Block sliding down an incline then collides with another block question.

[lillybeans]

Homework Statement

In the diagram below, a block of mass M=17 kg slides down a frictionless inclined plane and collides elastically with another block of mass m=4 kg. If the mass at the top of the wedge is initially at a height of 6 m above the horizontal plane, what is the velocity of m after the collision?

[URL]http://capa.mcgill.ca/res/mcgill/dcmcgill/oldproblems/LernerCh10/graphics/lerner10_13.gif[/URL]

Homework Equations

conservation of energy formula, conservation of momentum formula. shown below in my attempt at the solution.

The Attempt at a Solution

I used the momentum formula to find V2f

V₂f=(2m1/(m1+m2))V₁i+(m2-m1)/(m1+m2)V₂i

Since V2i of the smaller mass is zero, I'm only left with the first part, which is.

V₂f=(2m1/(m1+m2)V₁i

substituting the masses in I get V2f=34/21 V1i

To solve for V1i, I used mgh=1/2mv^2. (m=17kg, g=9.8, h=6m) and I got V1i=10.84m/s.

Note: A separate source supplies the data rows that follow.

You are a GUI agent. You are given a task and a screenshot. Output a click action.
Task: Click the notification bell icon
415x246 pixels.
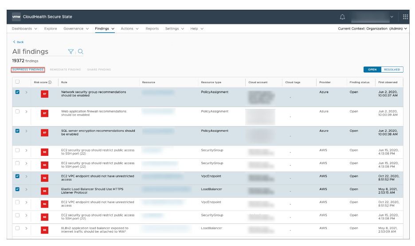coord(342,17)
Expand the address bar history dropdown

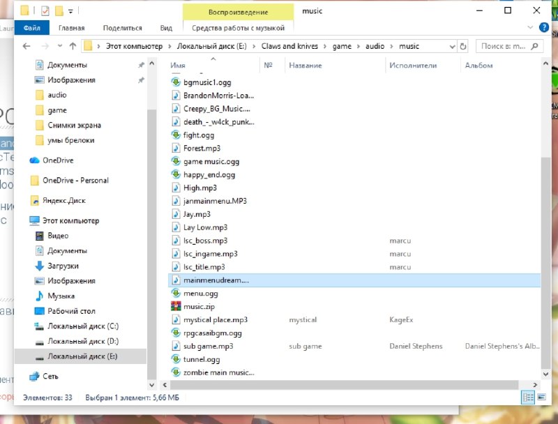point(452,46)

Then substituting the value i got back into the previous equation, V2f=34/21 * 10.84 = 17.56 m/s. This answer is obviously shown by the computer to be NOT correct. I don't understand where I went wrong, because I even used the conservation of kinetic energy to check that before and after the kinetic energy is the same! Please help!

 

[lillybeans]

Homework Statement

In the diagram below, a block of mass M=17 kg slides down a frictionless inclined plane and collides elastically with another block of mass m=4 kg. If the mass at the top of the wedge is initially at a height of 6 m above the horizontal plane, what is the velocity of m after the collision?

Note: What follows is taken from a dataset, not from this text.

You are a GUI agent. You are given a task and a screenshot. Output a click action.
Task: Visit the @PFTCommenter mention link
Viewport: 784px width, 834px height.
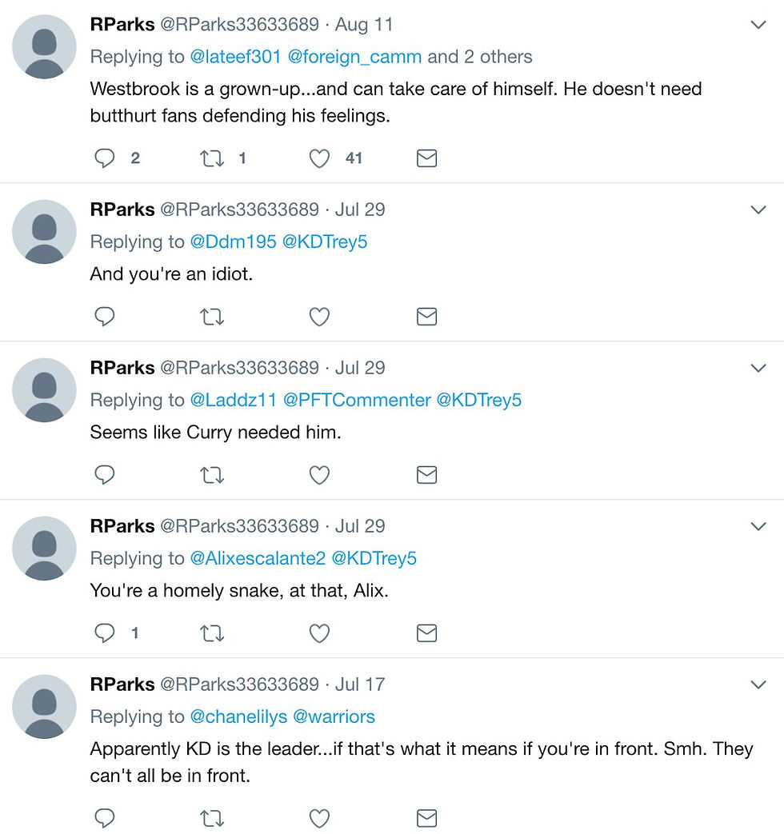pos(357,400)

[URL]http://capa.mcgill.ca/res/mcgill/dcmcgill/oldproblems/LernerCh10/graphics/lerner10_13.gif[/URL]

Homework Equations

conservation of energy formula, conservation of momentum formula. shown below in my attempt at the solution.

The Attempt at a Solution

I used the momentum formula to find V2f

V₂f=(2m1/(m1+m2))V₁i+(m2-m1)/(m1+m2)V₂i

Since V2i of the smaller mass is zero, I'm only left with the first part, which is.

V₂f=(2m1/(m1+m2)V₁i

substituting the masses in I get V2f=34/21 V1i

To solve for V1i, I used mgh=1/2mv^2. (m=17kg, g=9.8, h=6m) and I got V1i=10.84m/s.

Then substituting the value i got back into the previous equation, V2f=34/21 * 10.84 = 17.56 m/s. This answer is obviously shown by the computer to be NOT correct. I don't understand where I went wrong, because I even used the conservation of kinetic energy to check that before and after the kinetic energy is the same! Please help!

Nevermind I got it. the right answer is 17.57 m/s, which is extremely close to what i got but the computer program did not approve my first answer for reasons god knows why.

 

[Hyperfluxe]

CAPA sucks eh...haha. I attempted the problem the same way too and got an incorrect answer, my digits were slightly off.